Sangat lah berbahaya jika kita memutuskan untuk menikahi seseorang hanya karena kita rasa dia bisa membawa keuntungan untuk diri kita sendiri. Karena, ketika kita melihat keburukan dari pasangan kita, maka kita juga akan mengurangi usaha kita menjadi pasangan yang baik untuknya. Berbeda dengan hubungan kita dengan anak yang mau tidak mau kita dipaksa untuk menerapkan konsep cinta dalam Alkitab pada mereka. Kita akan mencurahkan perhatian dan kasih sayang pada anak walaupun mereka tidak memberikan apapun kepada kita, bahkan ada masa-masa dimana mereka akan memberontak.
Sehingga tidak heran ketika anak sudah mandiri, ada banyak perceraian terjadi. Demi anak, pernikahan akan membawa manfaat untuk pertumbuhan anak itu sendiri. Setelah anak mandiri, pernikahan dianggap tidak lagi bermanfaat.
Cinta Kristus Kepada Gereja-Nya
Memang sulit mengasihi ketika kita tidak lagi merasakan cinta. Ketika Paulus berkata, “Hai suami, kasihilah istrimu sama seperti Kristus mengasihi gereja dan memberikan hidup-Nya baginya.”(Ef.5:25), Paulus tidak bermaksud agar kita bertindak secara buta tanpa berpikir terlebih dahulu.

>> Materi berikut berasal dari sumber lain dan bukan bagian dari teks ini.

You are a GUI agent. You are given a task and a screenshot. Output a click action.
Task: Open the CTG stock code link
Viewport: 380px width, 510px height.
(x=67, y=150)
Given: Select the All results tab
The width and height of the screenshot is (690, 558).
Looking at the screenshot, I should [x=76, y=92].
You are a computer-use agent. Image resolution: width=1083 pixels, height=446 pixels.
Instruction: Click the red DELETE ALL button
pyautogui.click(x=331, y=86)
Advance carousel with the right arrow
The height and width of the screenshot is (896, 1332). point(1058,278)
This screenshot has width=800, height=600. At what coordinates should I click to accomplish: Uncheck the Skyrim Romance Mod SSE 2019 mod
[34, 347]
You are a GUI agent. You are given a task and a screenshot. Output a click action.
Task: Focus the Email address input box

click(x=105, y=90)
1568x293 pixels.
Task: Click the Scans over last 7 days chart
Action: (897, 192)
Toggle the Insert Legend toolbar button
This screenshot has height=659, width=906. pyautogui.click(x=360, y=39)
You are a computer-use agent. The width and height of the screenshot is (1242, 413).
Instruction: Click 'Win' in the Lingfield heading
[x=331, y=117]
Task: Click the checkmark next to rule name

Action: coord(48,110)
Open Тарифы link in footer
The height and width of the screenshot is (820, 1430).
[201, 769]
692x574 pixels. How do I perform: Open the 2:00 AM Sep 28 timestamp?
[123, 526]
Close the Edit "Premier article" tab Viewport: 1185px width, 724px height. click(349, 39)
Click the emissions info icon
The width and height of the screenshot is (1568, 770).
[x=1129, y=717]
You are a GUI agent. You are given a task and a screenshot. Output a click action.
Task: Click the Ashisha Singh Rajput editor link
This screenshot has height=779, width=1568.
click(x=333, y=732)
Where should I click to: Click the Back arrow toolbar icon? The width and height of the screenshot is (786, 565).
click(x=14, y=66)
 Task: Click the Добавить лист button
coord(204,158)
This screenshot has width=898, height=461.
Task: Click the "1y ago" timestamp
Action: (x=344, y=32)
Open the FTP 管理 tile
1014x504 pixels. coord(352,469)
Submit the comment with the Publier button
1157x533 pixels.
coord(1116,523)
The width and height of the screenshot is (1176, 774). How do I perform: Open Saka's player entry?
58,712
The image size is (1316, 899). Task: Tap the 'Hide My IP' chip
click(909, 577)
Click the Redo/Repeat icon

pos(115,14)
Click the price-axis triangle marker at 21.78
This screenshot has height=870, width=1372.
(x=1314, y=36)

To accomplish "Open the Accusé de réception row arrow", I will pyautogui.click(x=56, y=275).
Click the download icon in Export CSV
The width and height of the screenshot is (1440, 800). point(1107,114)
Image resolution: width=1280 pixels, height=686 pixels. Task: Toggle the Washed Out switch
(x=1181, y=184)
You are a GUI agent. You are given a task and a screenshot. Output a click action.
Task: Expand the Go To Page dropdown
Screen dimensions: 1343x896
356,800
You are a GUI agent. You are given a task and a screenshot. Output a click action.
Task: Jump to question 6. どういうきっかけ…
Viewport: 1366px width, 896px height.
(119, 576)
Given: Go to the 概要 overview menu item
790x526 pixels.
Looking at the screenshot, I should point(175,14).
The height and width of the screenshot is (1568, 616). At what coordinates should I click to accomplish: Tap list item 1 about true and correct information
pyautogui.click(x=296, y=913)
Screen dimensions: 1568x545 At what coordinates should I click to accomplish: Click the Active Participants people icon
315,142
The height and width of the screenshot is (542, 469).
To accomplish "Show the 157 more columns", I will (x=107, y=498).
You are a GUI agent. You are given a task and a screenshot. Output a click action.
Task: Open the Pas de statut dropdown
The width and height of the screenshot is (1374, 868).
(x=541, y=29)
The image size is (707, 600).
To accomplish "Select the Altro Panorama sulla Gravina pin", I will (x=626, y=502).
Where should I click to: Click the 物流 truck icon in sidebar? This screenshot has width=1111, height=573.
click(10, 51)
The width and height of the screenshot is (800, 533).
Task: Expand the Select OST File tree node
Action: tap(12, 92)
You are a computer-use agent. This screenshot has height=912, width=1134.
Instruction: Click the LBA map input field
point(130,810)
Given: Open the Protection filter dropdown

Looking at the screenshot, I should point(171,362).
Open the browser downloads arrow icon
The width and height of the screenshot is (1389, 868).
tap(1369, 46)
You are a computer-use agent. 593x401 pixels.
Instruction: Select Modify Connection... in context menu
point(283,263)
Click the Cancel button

Mari bayangkan Yesus ketika disalib, Dia tidak berpikir bahwa Dia mengurbankan diri-Nya karena kita layak dicintai. Dia merasakan rasa sakit saat melihat kita menolak, mengabaikan dan mengkhianati-Nya. Tindakan cinta terbesar dalam sejarah adalah ketika Dia memilih untuk tetap melanjutkan karya penyelamatan-Nya bagi kita. Bahkan Yesus berdoa meminta pengampunan bagi kita yang tidak mengerti apa yang sudah kita perbuat kepada-Nya.
Dia mencintai kita bukan karena kita layak dicintai, melainkan karena Dia ingin membuat kita layak dicintai.
Mencintai pasangan seperti Kristus mencintai gereja-Nya dan mengurbankan diri-Nya berarti menunjukkan cinta kepada pasangan kita seberapapun buruknya.